I got to meet up with my friends last night for dinner. While I did have fun, it was hard to concentrate on everything that was going on. My head was so full of noise, we were in a noisy environment, and it was difficult. We did have some really good laughs. We were laughing so hard, there were tears. It was great.
But as I sit here, telling the story, I am blank. I feel unhappy, drained and sick.
I am debating on whether or not I should go into work for a few hours. Not because I "need" to, as my husband says, but more because I feel like that is the only place I have control over anything...
It would also be even nicer to get stuff done in the office, when no one is there. I get weary from having to put on a fake smile, voice, and overall attitude for my bosses. Its draining. Even when they call me on the phone, I have to plaster on a fake smile, so that it translates through on our phone conversation.
My male boss is always asking me if I am pregnant yet. He insists that I tell him before anyone else in the office. I finally told him yesterday, after being asked for the billionth time, "You will find out, when everybody else does." Somehow he thinks he is special enough to know before anyone else finds out. My husband and I already have enough pressure, we don't need dumb asses like my boss adding to that. (Yes, me just venting)
I've been reading a new book. Well for the last several weeks. Its a story that my oldest daughter has been writing. It is so mature for her. She even emailed me a disclaimer, before she allowed me to read it. She was worried that I would assume she was doing all the stuff she has been writing about in the story. I assured her that I did not think that at all. I was just extremley privlaged that she would allow me into that part of her world. She is an amazing writer...I love her so very much.
Well, I am going to close this one for now. I am going to take a shower, and see how I feel after that. I can already feel my throat getting tight, and my eyes welling up with tears....Mothers sacrafice a lot for their children....even for those babies that don't exist yet. I guess that is what this is right?

---*---

Complete the following ::
1 – Decide whether each statement agrees with the post above. Answer yes or no for each, and quote the exact words from the post that settle it.
(a) The writer's boss wants to learn of a pregnancy before anyone else in the office.
(b) The story the writer has been reading was written by the writer's youngest daughter.
(c) The dinner with friends took place in a quiet setting.
2 – In the post above, what does the writer plan to do after closing the entry?

Given records ::

---*---

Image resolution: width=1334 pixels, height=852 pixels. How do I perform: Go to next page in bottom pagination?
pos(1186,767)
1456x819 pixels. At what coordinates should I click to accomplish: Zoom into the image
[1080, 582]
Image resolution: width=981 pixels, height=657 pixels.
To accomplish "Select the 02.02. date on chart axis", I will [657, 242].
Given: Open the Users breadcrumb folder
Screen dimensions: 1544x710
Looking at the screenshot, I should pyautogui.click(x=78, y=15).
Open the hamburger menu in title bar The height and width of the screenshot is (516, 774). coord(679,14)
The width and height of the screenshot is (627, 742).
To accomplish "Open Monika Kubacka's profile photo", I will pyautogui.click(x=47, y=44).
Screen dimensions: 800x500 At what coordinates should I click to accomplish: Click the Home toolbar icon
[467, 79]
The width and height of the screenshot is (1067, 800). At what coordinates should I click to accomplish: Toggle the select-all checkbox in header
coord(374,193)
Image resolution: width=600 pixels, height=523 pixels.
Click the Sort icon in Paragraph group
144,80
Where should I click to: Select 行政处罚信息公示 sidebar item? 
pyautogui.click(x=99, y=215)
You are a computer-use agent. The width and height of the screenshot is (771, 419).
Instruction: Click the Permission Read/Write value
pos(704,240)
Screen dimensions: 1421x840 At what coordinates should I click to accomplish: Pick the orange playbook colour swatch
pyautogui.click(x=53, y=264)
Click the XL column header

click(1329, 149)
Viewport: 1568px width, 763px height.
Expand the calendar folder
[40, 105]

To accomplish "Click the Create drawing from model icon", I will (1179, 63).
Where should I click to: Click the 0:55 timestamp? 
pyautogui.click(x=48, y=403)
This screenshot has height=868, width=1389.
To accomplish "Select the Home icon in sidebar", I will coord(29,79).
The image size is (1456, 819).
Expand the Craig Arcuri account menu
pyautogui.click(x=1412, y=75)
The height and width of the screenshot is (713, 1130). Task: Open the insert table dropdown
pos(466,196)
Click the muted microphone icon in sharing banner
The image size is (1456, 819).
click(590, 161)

---*---

Responses per task ::
1 –
(a) Yes: "He insists that I tell him before anyone else in the office."
(b) No: "Its a story that my oldest daughter has been writing."
(c) No: "we were in a noisy environment"

2 – Take a shower and see how it feels after that.